The most common strategy for training a parameterization is to formulate an offline (supervised) training task. In this setup, neural networks' parameters (i.e., weights and biases) can be easily trained using stochastic gradient descent through backpropagation. However, one key challenge for offline training a GWP is the limited availability of observations of GWs, compounded by issues of sparsity and noise. The other key challenge is the need to separate GWs from the large-scale flow and accurately determine the GW drag (GWD). This task is far from straightforward and has proven sensitive to separation methods, as well as filtering and coarse-graining operations. Furthermore, the un-resolved and under-resolved portion of the GWD, which is what has to be added to a low-resolution general circulation model (GCM), depends on the GCM's effective resolution. This effective resolution is influenced not just by the model's horizontal and vertical resolutions, but also by both implicit numerical and explicit dissipation.
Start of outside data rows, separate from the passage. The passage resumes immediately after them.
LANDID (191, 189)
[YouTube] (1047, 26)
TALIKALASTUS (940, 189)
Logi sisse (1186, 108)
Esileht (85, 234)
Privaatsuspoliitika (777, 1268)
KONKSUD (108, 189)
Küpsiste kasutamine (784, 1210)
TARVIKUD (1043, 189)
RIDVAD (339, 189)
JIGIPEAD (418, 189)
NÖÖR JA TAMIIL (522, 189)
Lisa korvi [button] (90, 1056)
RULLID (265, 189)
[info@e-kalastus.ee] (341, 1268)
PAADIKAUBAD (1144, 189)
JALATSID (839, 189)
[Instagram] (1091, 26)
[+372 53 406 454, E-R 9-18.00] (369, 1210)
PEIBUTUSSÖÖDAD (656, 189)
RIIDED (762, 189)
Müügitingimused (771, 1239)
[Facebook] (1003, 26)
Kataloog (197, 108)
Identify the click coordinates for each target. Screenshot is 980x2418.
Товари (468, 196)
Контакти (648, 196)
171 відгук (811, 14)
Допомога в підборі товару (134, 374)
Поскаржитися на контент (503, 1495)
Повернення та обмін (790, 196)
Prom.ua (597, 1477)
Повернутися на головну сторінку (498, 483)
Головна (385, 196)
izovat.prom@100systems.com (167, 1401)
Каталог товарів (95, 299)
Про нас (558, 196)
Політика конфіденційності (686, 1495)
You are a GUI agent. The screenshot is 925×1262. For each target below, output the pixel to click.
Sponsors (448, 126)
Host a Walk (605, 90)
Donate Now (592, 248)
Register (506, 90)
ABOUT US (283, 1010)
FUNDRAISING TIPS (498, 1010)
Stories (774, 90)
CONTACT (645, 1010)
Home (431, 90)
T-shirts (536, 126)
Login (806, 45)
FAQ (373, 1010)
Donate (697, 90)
Given all these challenges, there is a clear need for methods to calibrate or online train GWP when it is integrated into a climate model. This can be achieved by formulating the training task as an inverse problem, which can be solved by the ensemble Kalman inversion (EKI) algorithm. EKI offers several advantages over other training algorithms. First, it enables the use of statistically averaged data, bypassing the need for trajectories, addressing the main challenges mentioned earlier. Second, training is performed using gradient-free methods, making it suitable for climate models where obtaining derivatives may be challenging or infeasible.
In this work, we use a one-dimensional (1D) model of the quasi-biennial oscillation (QBO) as a testbed to demonstrate an offline-online strategy for training a convolutional neural network (CNN)-based GWP. QBO is characterized by the downward propagation of successive westerly and easterly wind regimes with an average period of about 28 months. It is the primary mode of interannual variability in the tropical stratosphere with links to subseasonal-to-seasonal forecast skill. GWs are believed to contribute significantly to the forcing of the QBO, and most GCMs rely on GWP to explicitly realize the QBO.
We show that offline training of this CNN-based GWP within a big-data regime spanning 100 years successfully reproduces a realistic QBO when used in place of the existing physics-based GWP. Conversely, offline training of the CNN within a small-data regime covering only 18 consecutive months yields an unrealistic QBO. However, we demonstrate that this unrealistic QBO can be rectified through online re-training of only the first and last hidden layers, using ensemble Kalman inversion (EKI), and only time-averaged statistics such as the period and amplitude of the QBO (Figure 1).
Spectral analysis of the CNN's kernels, trained within the big-data regime, reveals a notable dominance of low- and high-pass spectral filters. Such a finding is consistent with the dynamics of wave propagation and dissipation, where both local and non-local dynamics play significant roles. Online re-training of the CNN initially trained in the small-data regime brings the frequency of these dominant filters closer to those observed in the big-data regime.
Our study, although primarily centered on the parameterization of GWs, illustrates a strategy that could be efficiently used for other subgrid-scale parameterization tasks. Our findings underscore the potential for online re-training of data-driven parameterization schemes when they are incorporated into climate models.